**HOW TO COMPLETE THIS TASK:** Among the entries below, only the lines from the one with "You are a computer-use agent." through the one with "This screenshot has height=768, width=1024." are to be retyped, exactly and without pictures.

**EXCERPTED DATA:**
■ ■ ■ ■ ■
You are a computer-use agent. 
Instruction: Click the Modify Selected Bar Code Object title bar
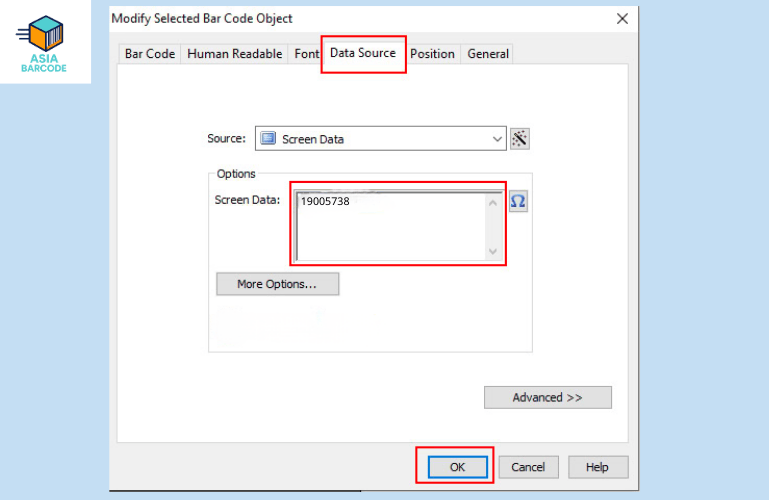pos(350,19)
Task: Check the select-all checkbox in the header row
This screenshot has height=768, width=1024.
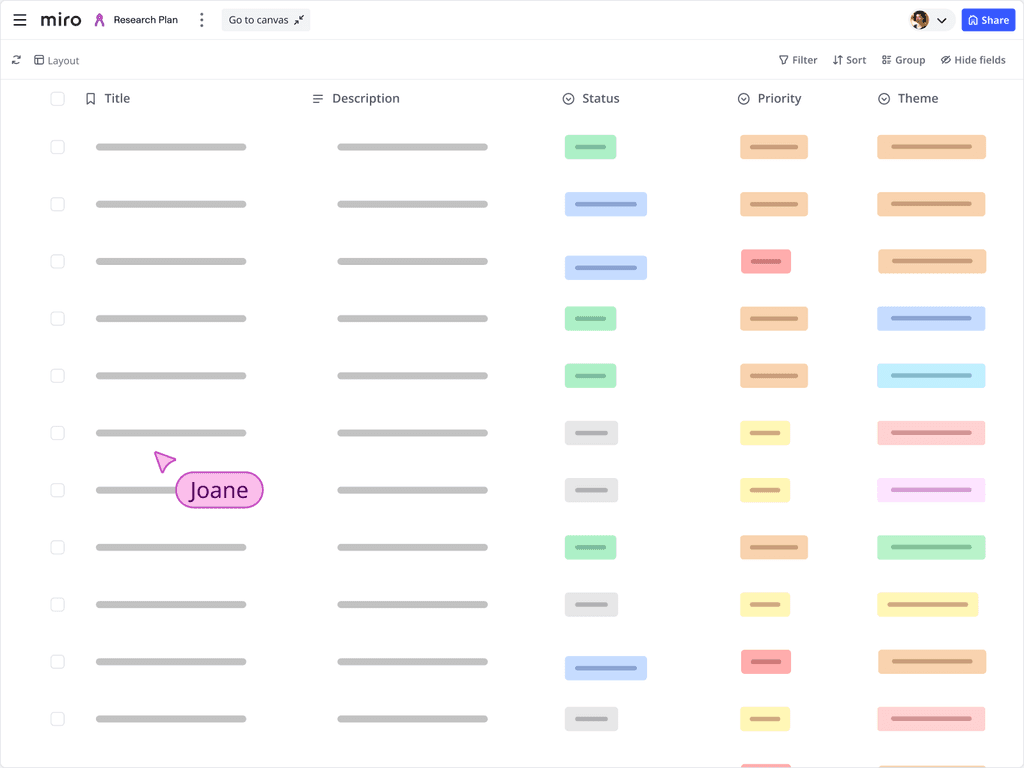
■ ■ ■ ■ ■
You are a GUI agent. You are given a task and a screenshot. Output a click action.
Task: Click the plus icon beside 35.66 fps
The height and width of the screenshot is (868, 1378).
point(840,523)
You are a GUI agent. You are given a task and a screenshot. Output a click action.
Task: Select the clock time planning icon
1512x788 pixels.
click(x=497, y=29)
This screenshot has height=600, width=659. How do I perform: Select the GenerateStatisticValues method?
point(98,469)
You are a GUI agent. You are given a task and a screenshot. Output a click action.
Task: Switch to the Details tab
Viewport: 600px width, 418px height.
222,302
■ ■ ■ ■ ■
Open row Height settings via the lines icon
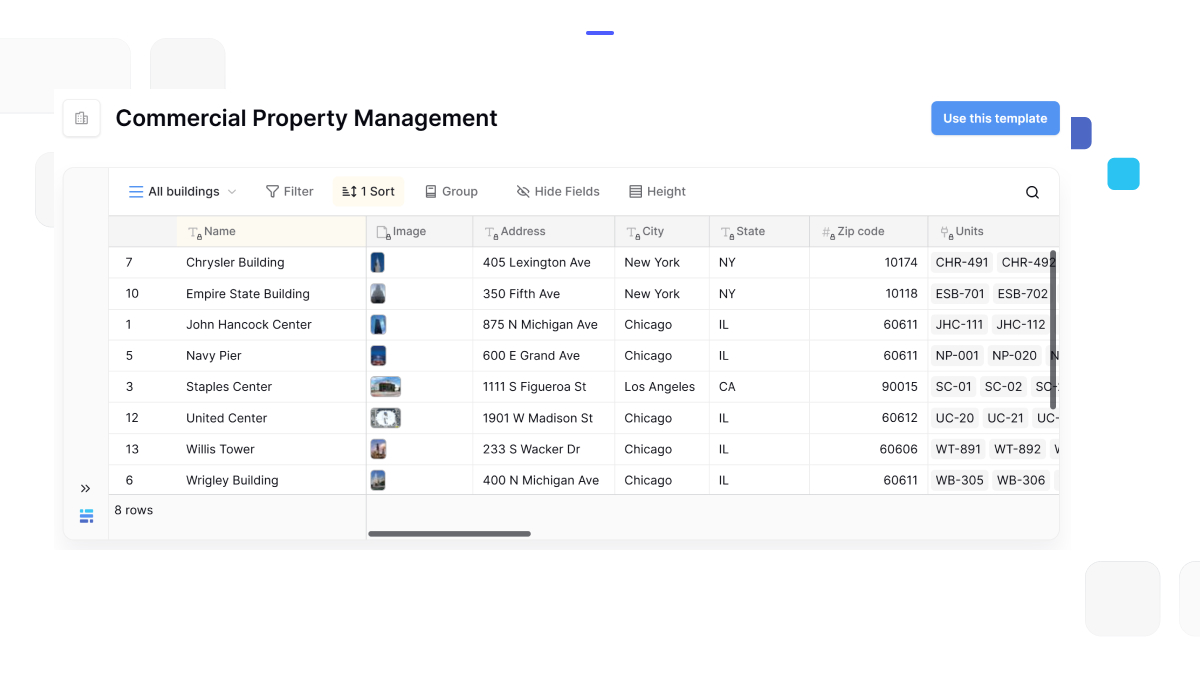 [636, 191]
■ ■ ■ ■ ■
**REPLY TO THE TASK:**
You are a computer-use agent. 
Instruction: Click the Modify Selected Bar Code Object title bar
pos(350,19)
Task: Check the select-all checkbox in the header row
This screenshot has height=768, width=1024.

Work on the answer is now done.